AED: Adaptable Error Detection for Few-shot Imitation Policy
Jia-Fong Yeh, Kuo-Han Hung, Pang-Chi Lo, Chi-Ming Chung, Tsung-Han Wu,, Hung-Ting Su, Yi-Ting Chen, Winston H. Hsu

TL;DR
This paper introduces the AED task for detecting behavior errors in few-shot imitation policies in novel environments, proposing a new benchmark and a pattern-based detection method that outperforms existing baselines.
Contribution
It presents a novel AED benchmark with diverse environments and a new Pattern Observer method for robust error detection in FSI policies.
Findings
PrObe outperforms strong baselines in error detection.
The benchmark covers diverse cross-domain environments.

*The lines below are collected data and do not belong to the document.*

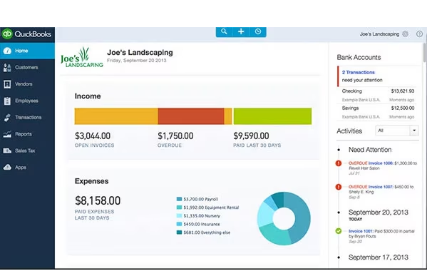The width and height of the screenshot is (427, 271).
Task: Open the Customers sidebar item
Action: (27, 67)
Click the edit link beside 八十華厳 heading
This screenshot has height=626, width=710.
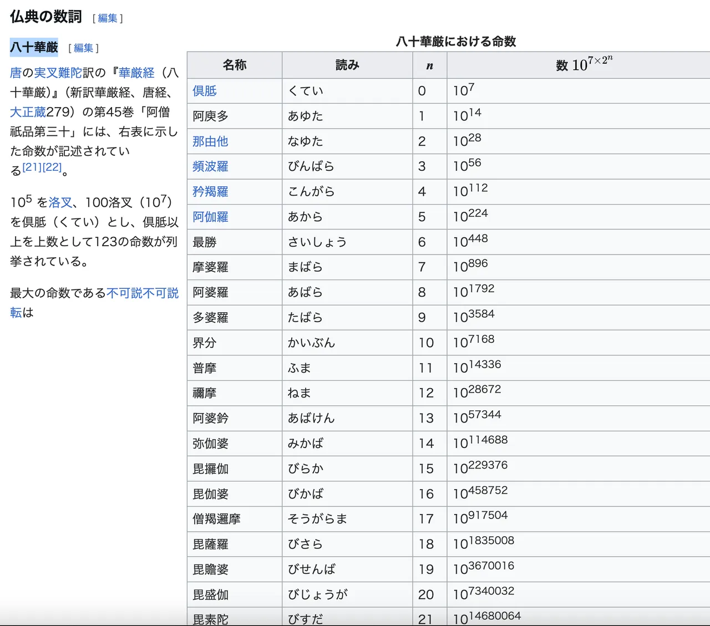point(84,48)
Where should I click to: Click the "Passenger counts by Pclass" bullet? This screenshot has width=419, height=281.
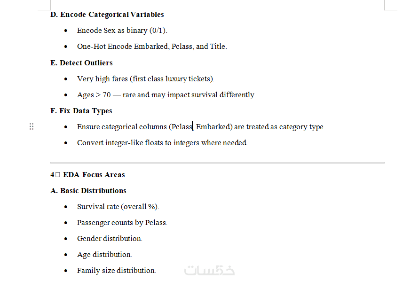tap(122, 223)
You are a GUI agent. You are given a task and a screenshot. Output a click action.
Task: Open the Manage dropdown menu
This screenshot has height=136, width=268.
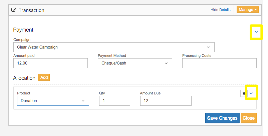pyautogui.click(x=248, y=10)
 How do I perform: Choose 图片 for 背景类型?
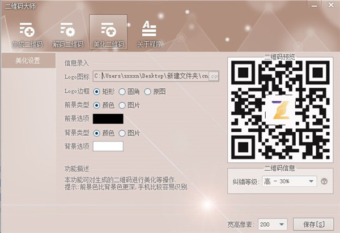point(129,133)
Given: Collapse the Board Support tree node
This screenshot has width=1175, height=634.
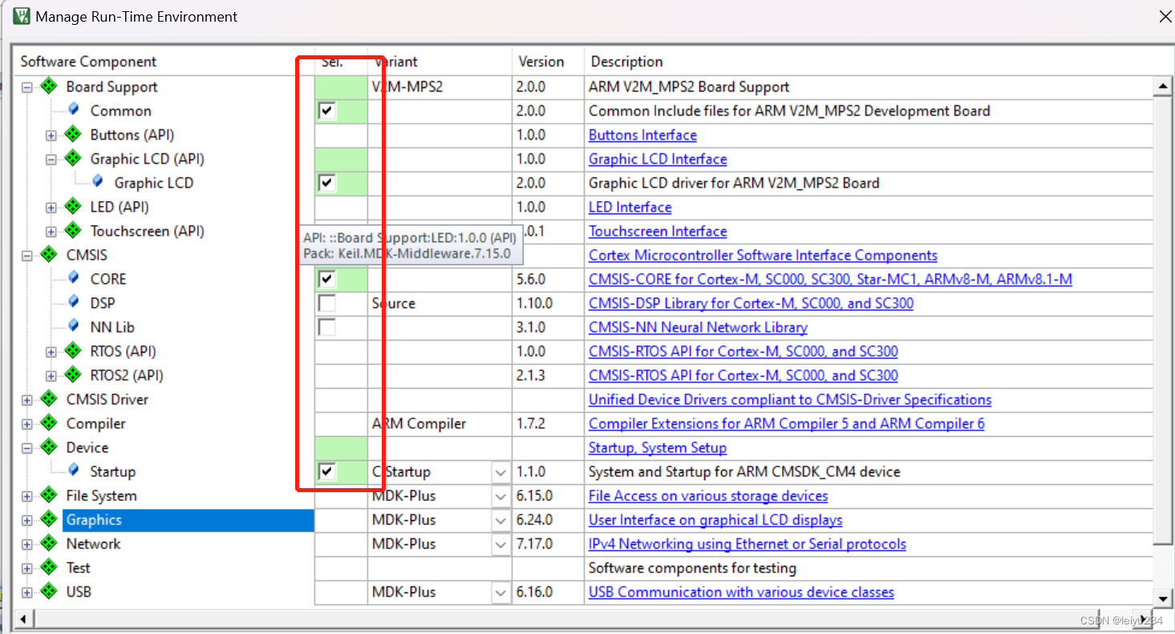Looking at the screenshot, I should [x=26, y=87].
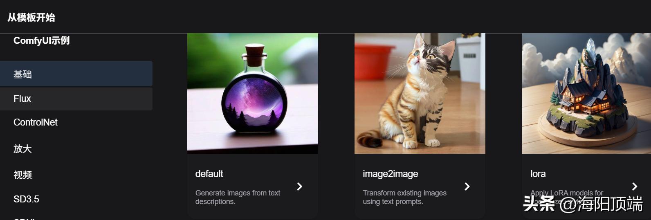Viewport: 651px width, 220px height.
Task: Open default template via its chevron arrow
Action: pos(299,186)
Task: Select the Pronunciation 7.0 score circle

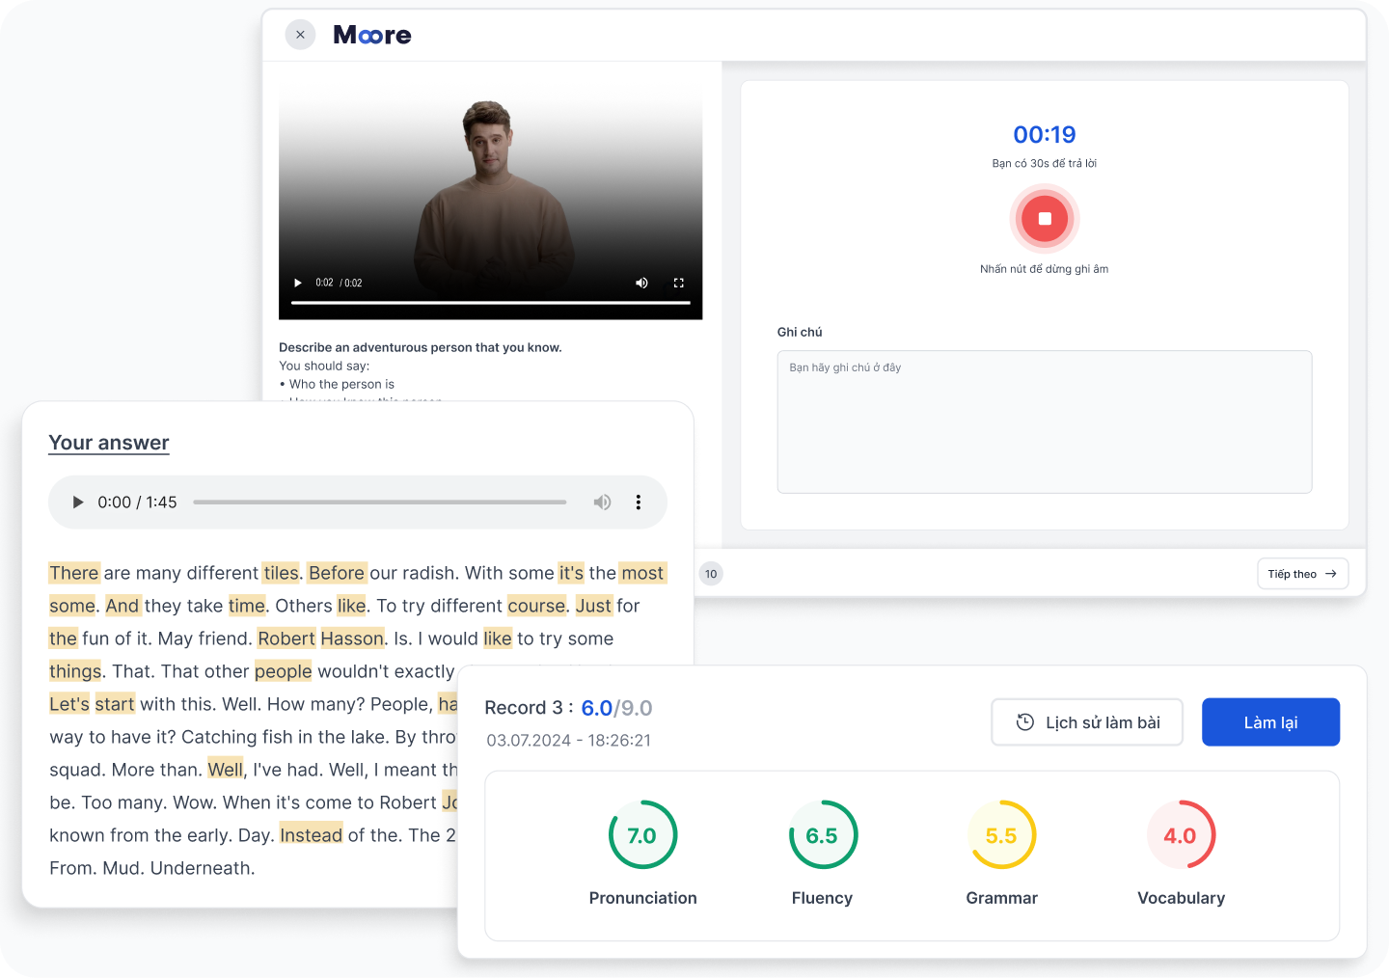Action: click(x=642, y=835)
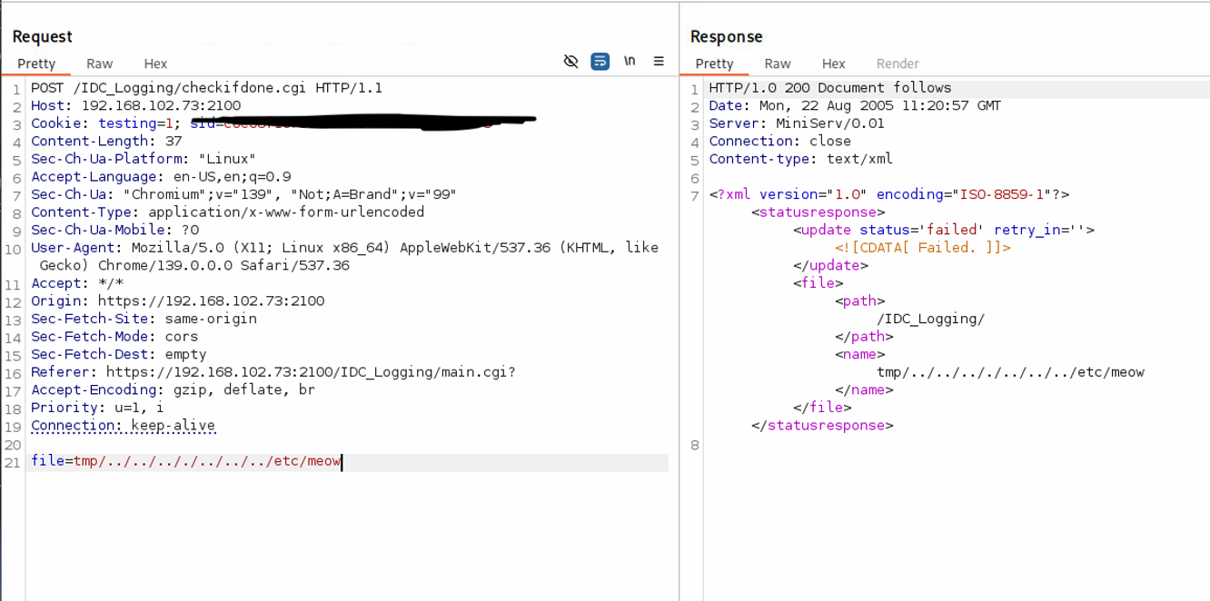Select the Request Pretty tab
Screen dimensions: 1210x601
(x=36, y=64)
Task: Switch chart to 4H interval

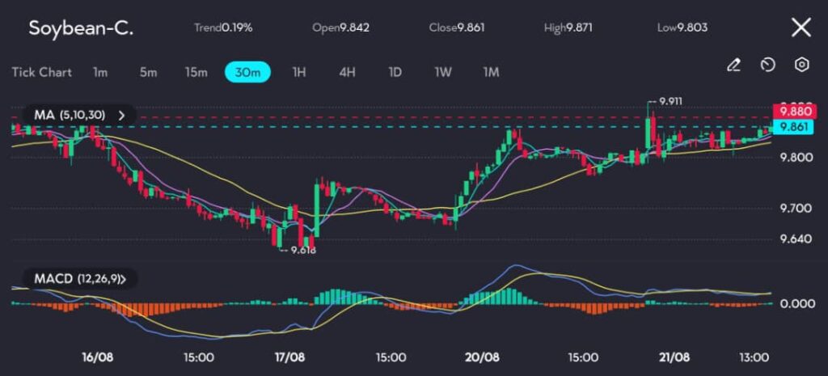Action: click(x=347, y=72)
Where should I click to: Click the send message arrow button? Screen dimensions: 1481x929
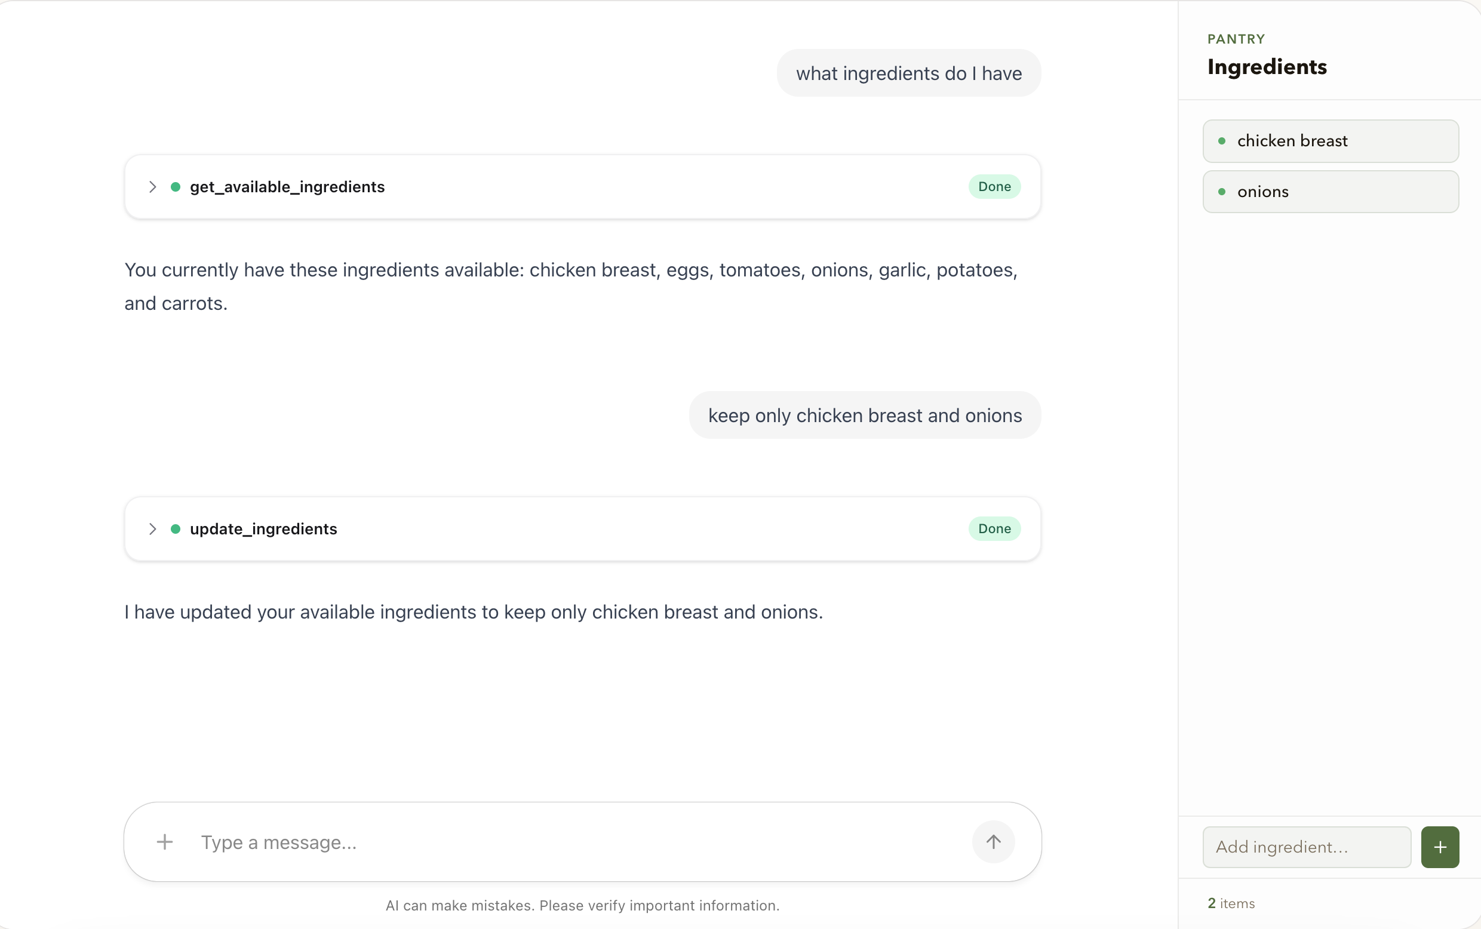pos(993,842)
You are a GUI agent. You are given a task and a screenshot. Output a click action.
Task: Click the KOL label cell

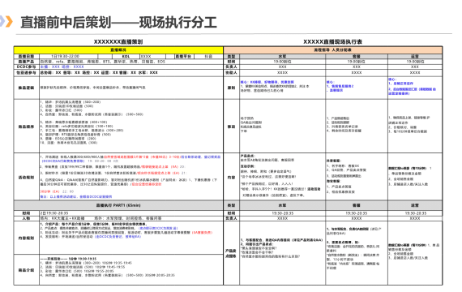[126, 56]
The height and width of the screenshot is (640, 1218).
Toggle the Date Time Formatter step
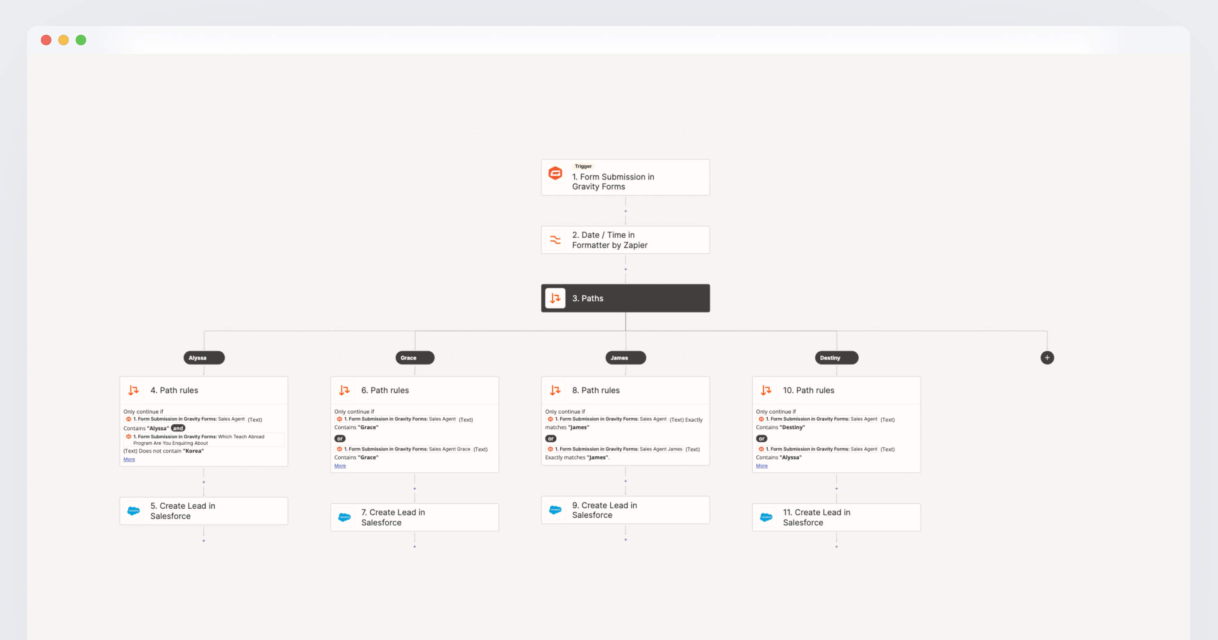coord(624,239)
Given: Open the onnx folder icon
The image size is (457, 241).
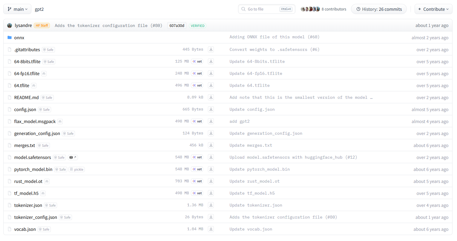Looking at the screenshot, I should pyautogui.click(x=10, y=37).

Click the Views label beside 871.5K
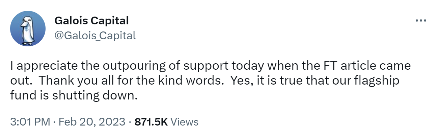185,122
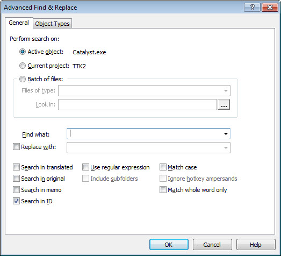Uncheck the Search in ID checkbox
Screen dimensions: 281x256
click(16, 201)
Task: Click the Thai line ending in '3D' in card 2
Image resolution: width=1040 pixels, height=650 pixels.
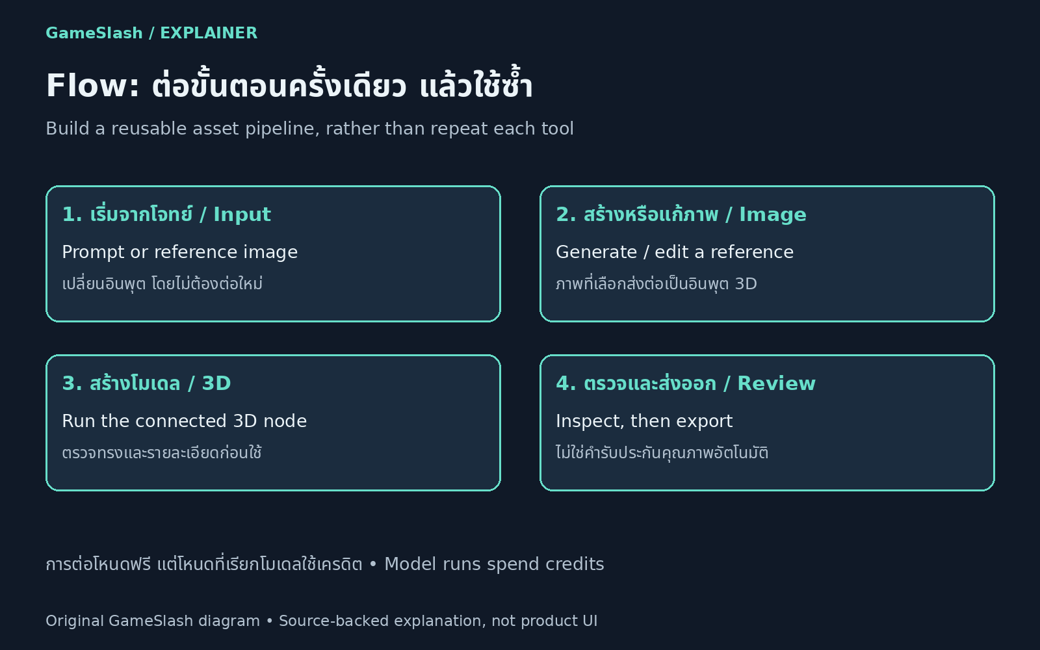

A pilot study shows potential for error correction.
Abstract
We introduce a new task called Adaptable Error Detection (AED), which aims to identify behavior errors in few-shot imitation (FSI) policies based on visual observations in novel environments. The potential to cause serious damage to surrounding areas limits the application of FSI policies in real-world scenarios. Thus, a robust system is necessary to notify operators when FSI policies are inconsistent with the intent of demonstrations. This task introduces three challenges: (1) detecting behavior errors in novel environments, (2) identifying behavior errors that occur without revealing notable changes, and (3) lacking complete temporal information of the rollout due to the necessity of online detection. However, the existing benchmarks cannot support the development of AED because their tasks do not present all these challenges. To this end, we develop a cross-domain AED benchmark,…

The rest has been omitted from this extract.